However, in the confrontation between the principles of legality and good faith, each concrete situation must be weighed so that it can be concluded whether the prevalence of the former, in the strict sense, results in a flagrant injustice for the taxpayer, causing it a disproportionate and intolerable prejudice.

Only in this latter case should the violation of the principle of good faith, in its dimension of protection of the confidence of individuals and as an integral part of the rule of law, in the broad sense, produce effects that invalidate the tax act performed."

In the concrete case, it must be noted that the mention in the public deed that the transfer in question was exempt from IMT, the responsibility of the Notary, a professional vested with public faith[3], is apt to create in the taxpayer the conviction that such exemption existed and that it would not have the obligation to bear the tax in question.[4]

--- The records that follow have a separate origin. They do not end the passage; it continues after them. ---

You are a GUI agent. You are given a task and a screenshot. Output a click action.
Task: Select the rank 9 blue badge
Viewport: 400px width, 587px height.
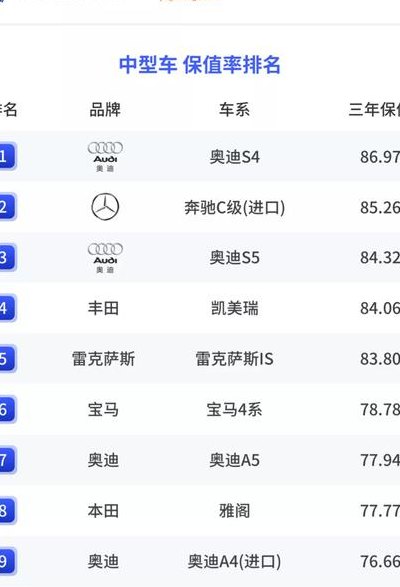pyautogui.click(x=7, y=561)

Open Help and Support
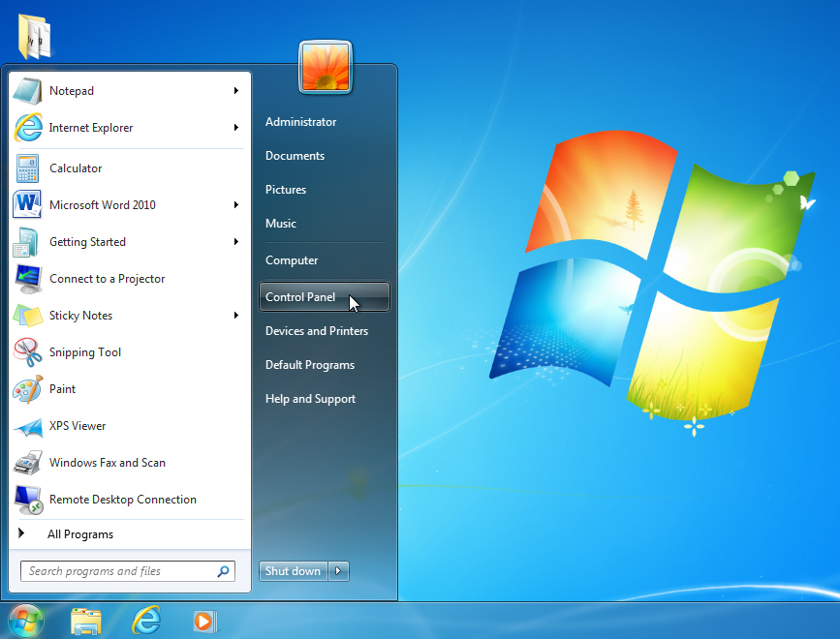point(310,398)
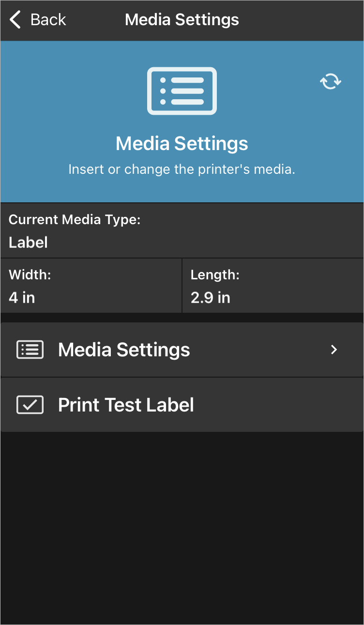Expand Media Settings using the right chevron
Image resolution: width=364 pixels, height=625 pixels.
tap(334, 350)

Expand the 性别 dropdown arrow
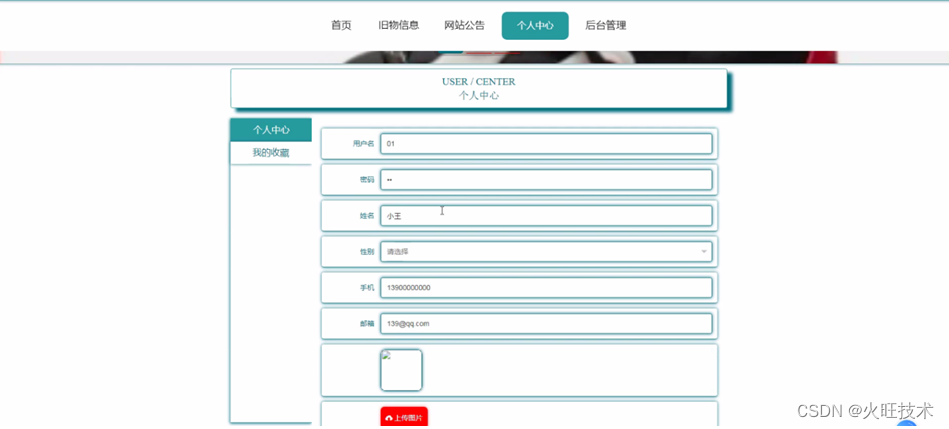pos(704,252)
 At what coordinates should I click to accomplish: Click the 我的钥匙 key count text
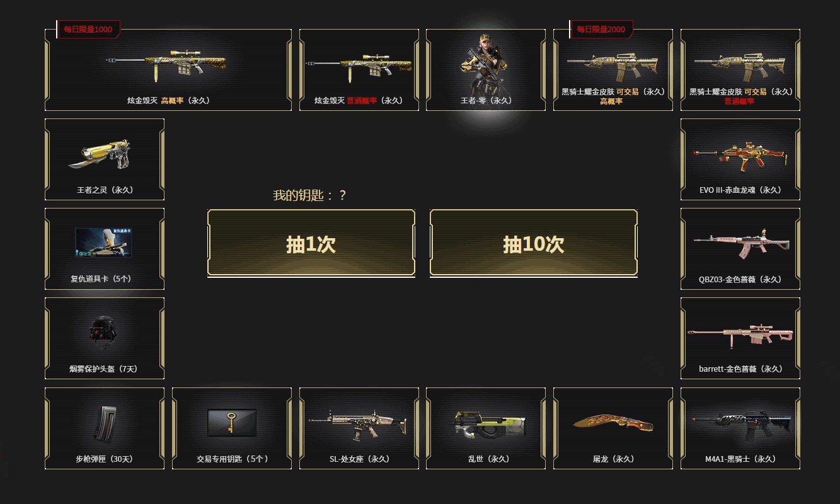[309, 195]
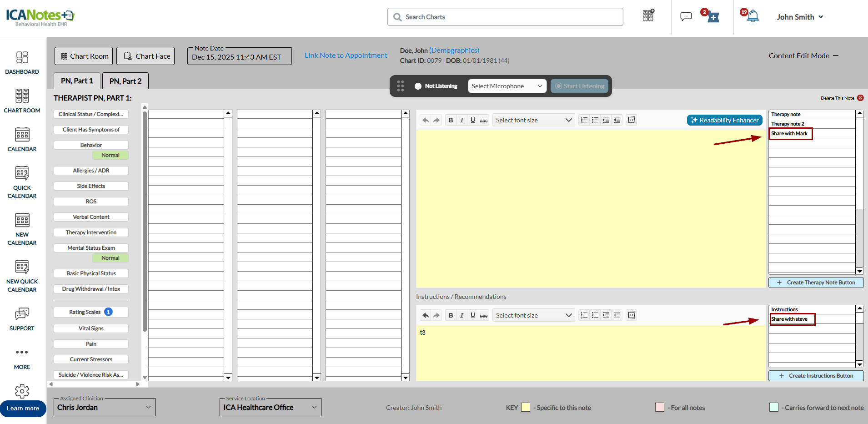868x424 pixels.
Task: Insert numbered list in upper editor toolbar
Action: [584, 120]
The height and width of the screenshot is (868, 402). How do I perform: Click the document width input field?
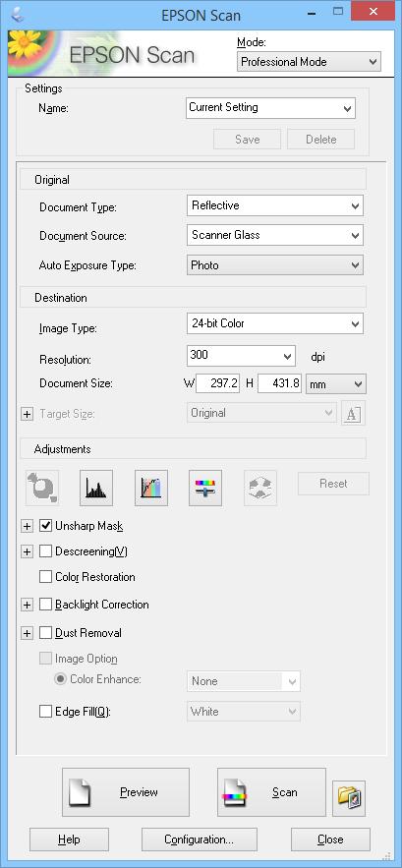click(x=217, y=382)
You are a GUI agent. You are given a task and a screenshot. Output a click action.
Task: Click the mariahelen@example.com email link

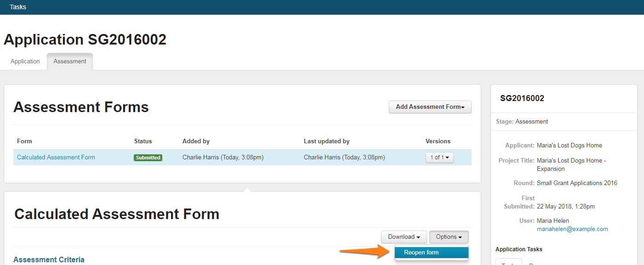click(572, 229)
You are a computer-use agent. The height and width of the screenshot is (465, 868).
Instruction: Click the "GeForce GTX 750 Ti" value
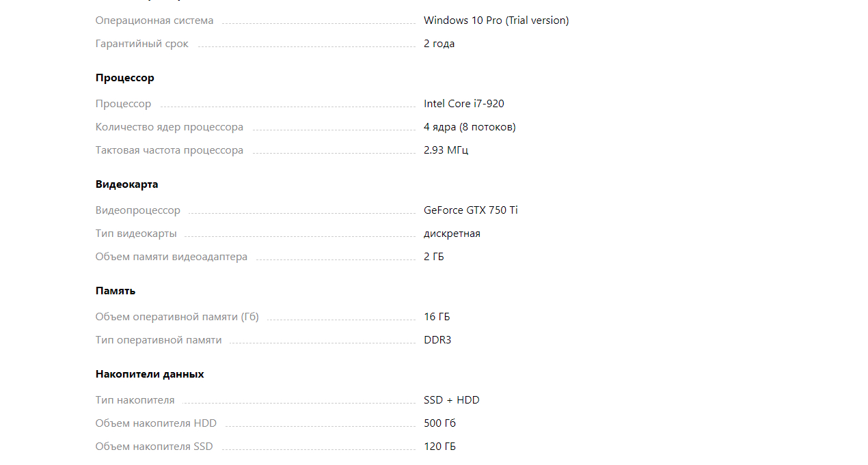471,210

On the other hand, we consider that the circumstance that approximately seven years elapsed until the Respondent, in an inspection procedure, had made explicit a different position is capable of solidifying such conviction.

However, it must also be noted that, in the case in question, it was not an action of the Respondent that created the conviction of the Petitioner in the existence of the exemption, and on the other hand, the law provides in Articles 59, paragraph 1, paragraph e) and 68 of the LGT, the mechanism (which the Petitioner did not use) appropriate to provoke the tax administration's taking of position before the occurrence of the tax fact.[5]

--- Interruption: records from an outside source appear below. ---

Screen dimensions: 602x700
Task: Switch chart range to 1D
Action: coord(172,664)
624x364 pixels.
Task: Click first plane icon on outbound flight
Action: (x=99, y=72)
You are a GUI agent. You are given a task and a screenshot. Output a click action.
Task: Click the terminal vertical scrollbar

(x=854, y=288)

Under these circumstances, the principles in question cannot be considered violated.

It should be added that, in any case, it should be considered that from the taxation in question there does not result for the Petitioner, in the words of the Supreme Administrative Court decision of 28-01-2009, issued in case 0699/08 cited above, "a flagrant injustice" or a "disproportionate and intolerable prejudice", insofar as it results only from the correct application of the law to the concrete case, respecting the principles of legality and equality.

Indeed, as was considered in this decision:

"(…) in the case "sub judicio", it being noted that no default interest was assessed, the assessment (…), being justified by reasons of public interest and in accordance with rules of tax incidence that are uniformly applicable to all taxpayers in equal circumstances. In this way, rather than being capable of constituting a flagrant injustice for the appellants, the tax assessment act performed contributed to restoring equality between those taxpayers."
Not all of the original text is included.